TRY IT:
Every single record needs to be restated word for word.

■ ■ ■ ■ ■

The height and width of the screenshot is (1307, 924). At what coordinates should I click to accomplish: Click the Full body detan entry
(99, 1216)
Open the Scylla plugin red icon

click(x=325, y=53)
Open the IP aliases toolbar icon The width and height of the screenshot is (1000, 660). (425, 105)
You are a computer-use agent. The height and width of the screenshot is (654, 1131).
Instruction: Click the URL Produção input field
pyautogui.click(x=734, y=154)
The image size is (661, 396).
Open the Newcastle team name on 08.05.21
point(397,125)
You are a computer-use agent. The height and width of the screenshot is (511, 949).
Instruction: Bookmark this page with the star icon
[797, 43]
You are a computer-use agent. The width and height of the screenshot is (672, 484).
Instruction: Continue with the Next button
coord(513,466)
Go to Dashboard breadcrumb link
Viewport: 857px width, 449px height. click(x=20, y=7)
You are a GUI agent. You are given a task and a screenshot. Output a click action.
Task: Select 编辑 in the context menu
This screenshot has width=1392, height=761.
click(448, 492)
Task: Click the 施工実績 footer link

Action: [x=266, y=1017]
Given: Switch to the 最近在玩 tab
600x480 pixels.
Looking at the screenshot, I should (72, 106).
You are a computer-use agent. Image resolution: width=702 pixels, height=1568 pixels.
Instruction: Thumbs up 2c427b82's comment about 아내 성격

■ ■ ■ ■ ■

YOUR SOLUTION:
The height and width of the screenshot is (1307, 924). At what coordinates should I click to accomplish: Click the Full body detan entry
(99, 1216)
Open the Scylla plugin red icon

click(x=325, y=53)
Open the IP aliases toolbar icon The width and height of the screenshot is (1000, 660). (425, 105)
You are a computer-use agent. The height and width of the screenshot is (654, 1131).
Instruction: Click the URL Produção input field
pyautogui.click(x=734, y=154)
The image size is (661, 396).
Open the Newcastle team name on 08.05.21
point(397,125)
You are a computer-use agent. The height and width of the screenshot is (511, 949).
Instruction: Bookmark this page with the star icon
[797, 43]
You are a computer-use agent. The width and height of the screenshot is (672, 484).
Instruction: Continue with the Next button
coord(513,466)
Go to Dashboard breadcrumb link
Viewport: 857px width, 449px height. click(x=20, y=7)
You are a GUI agent. You are given a task and a screenshot. Output a click action.
Task: Select 编辑 in the context menu
This screenshot has width=1392, height=761.
click(448, 492)
Task: Click the 施工実績 footer link

Action: [x=266, y=1017]
Given: Switch to the 最近在玩 tab
600x480 pixels.
Looking at the screenshot, I should (72, 106).
You are a computer-use agent. Image resolution: width=702 pixels, height=1568 pixels.
Instruction: Thumbs up 2c427b82's comment about 아내 성격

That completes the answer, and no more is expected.